Co-determination, Stakeholders and the Social Chapter
In post-war Germany as a political defence against against communism,
co-determination was defined in the constitution to balance the tension between
owners and employees. Coal and steel industry firms were required to set up
elected supervisory boards (five shareholders and five employees with an eleventh
elected). This board appoints a executive board (two business specialists and a
trade unionist) to manage operations.Similar power-sharing structures (worker
directors) can be found in Scandinavia. Today, the Social Chapter of the
Maastricht agreement promotes the establishment of Works Councils. How can the
effectiveness of such structures be evaluated?

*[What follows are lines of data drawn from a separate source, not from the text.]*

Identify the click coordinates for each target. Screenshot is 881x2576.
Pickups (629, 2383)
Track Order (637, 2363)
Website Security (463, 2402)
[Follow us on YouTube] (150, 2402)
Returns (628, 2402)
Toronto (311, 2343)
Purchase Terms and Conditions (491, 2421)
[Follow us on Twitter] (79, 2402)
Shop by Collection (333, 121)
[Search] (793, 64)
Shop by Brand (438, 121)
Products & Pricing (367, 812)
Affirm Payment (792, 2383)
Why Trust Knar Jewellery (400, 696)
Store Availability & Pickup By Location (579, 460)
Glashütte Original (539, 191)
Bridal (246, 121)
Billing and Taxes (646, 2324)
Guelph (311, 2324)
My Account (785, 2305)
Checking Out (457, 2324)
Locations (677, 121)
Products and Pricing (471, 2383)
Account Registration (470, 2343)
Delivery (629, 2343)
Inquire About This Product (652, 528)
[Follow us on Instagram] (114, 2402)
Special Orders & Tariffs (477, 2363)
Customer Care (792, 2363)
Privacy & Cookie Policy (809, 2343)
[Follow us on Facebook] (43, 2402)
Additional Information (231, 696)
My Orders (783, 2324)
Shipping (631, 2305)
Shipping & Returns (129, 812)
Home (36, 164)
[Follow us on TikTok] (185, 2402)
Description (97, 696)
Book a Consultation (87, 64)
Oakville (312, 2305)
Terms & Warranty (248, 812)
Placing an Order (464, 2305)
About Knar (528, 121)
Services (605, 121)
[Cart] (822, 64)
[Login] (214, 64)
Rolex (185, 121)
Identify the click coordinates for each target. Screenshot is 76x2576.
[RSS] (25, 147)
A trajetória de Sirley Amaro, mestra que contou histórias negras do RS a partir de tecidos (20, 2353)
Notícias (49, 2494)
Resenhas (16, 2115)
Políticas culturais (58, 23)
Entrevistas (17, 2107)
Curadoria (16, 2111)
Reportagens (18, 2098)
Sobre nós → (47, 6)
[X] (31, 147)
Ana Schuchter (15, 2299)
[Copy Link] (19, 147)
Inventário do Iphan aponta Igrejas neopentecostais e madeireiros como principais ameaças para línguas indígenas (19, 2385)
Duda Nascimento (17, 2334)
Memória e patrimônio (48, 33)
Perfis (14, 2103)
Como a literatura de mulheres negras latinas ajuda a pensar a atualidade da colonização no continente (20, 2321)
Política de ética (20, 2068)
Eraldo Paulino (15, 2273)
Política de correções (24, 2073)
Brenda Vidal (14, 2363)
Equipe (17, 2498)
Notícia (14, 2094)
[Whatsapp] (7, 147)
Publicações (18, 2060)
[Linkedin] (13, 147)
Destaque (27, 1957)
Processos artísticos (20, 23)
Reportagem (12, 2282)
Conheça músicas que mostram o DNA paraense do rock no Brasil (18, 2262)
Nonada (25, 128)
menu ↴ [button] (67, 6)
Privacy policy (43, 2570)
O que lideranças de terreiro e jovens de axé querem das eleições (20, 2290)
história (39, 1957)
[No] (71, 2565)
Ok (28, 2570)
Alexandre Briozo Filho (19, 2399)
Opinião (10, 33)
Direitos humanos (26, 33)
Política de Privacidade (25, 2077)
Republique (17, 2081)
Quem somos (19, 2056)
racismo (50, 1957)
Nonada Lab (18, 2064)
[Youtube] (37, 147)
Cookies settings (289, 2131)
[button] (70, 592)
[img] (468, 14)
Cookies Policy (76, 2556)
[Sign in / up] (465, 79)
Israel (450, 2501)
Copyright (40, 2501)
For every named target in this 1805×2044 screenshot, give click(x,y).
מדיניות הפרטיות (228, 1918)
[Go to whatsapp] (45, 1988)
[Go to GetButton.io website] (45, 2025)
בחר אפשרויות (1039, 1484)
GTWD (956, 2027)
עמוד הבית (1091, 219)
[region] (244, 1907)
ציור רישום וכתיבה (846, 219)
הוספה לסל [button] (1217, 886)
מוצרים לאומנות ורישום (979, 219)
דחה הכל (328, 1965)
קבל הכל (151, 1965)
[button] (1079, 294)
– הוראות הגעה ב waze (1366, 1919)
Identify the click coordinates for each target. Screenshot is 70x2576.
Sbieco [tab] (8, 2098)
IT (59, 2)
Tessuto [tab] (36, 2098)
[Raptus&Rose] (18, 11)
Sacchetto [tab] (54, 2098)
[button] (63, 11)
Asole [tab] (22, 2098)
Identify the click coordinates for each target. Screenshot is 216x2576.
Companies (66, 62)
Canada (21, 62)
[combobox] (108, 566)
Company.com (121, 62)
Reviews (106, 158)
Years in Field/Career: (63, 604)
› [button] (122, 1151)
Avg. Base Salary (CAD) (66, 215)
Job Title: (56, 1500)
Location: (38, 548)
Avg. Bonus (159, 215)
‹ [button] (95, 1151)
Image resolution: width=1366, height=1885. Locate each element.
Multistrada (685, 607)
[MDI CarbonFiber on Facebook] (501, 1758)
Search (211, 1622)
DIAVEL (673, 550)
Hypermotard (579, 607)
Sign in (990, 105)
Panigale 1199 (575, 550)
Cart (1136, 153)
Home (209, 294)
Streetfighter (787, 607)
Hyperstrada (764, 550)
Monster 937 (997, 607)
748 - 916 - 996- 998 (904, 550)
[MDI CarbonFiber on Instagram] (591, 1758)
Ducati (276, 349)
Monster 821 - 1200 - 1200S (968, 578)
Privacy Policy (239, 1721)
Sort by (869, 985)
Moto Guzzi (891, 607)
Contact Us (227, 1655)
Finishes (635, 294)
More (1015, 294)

The Bullock report to the Callaghan administration in the mid-70's proposed supervisory board structure for UK industry. However trade unions were unwilling to "join management" and resign their traditional, adversarial role thus, they argued, compromising their ability to challenge managerial action. Business policy can be criticised openly from opposition as a countervailing force constraining the other side. Involvement in company decision-making where sensitive business information is involved - the need to conceal this from commercial rivals also restricts the ability to communicate it to those who have elected you to office. The open government problem conflicts with the pragmatism of market force ethically delivered or not.
Opposition to co-determinism is as political as encouraging it. The scope for worker democracy is constrained by managerial/ownership purposes and the political interests of workers themselves. In works councils sharing in decisions may be limited to non-strategic items (training, health and safety, welfare support, community projects etc) and exclude e.g. closures, acquisitions and divestments, major funding and re-structuring.